**WHAT YOU HAVE TO DO:** From the records below, extract all the text exactly and leave the images behind.
'''
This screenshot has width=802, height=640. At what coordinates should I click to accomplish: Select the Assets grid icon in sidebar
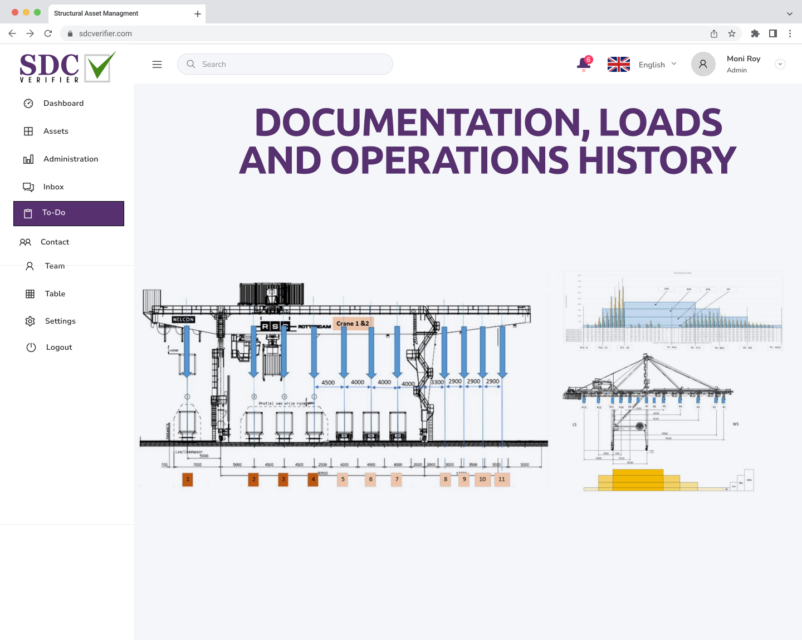[30, 131]
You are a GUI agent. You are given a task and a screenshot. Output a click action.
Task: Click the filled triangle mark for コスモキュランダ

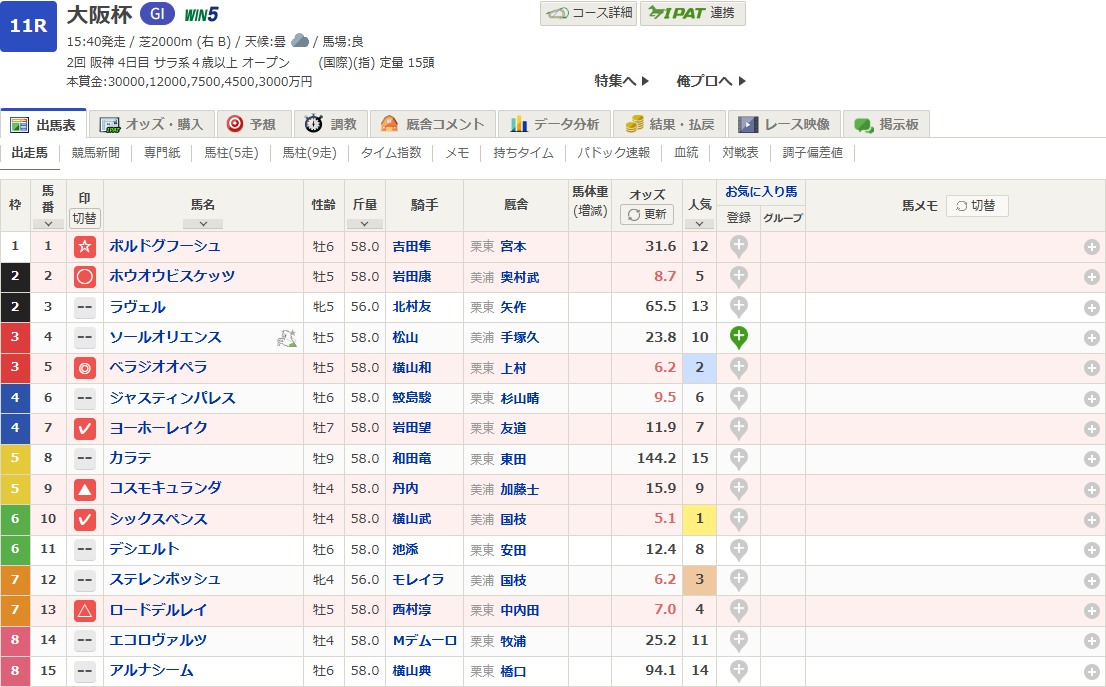coord(85,489)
'''
**SOLUTION TO THIS TASK:**
This screenshot has width=802, height=640. At what coordinates should I click to accomplish: Select the Assets grid icon in sidebar
[30, 131]
You are a GUI agent. You are given a task and a screenshot. Output a click action.
Task: Click the filled triangle mark for コスモキュランダ

coord(85,489)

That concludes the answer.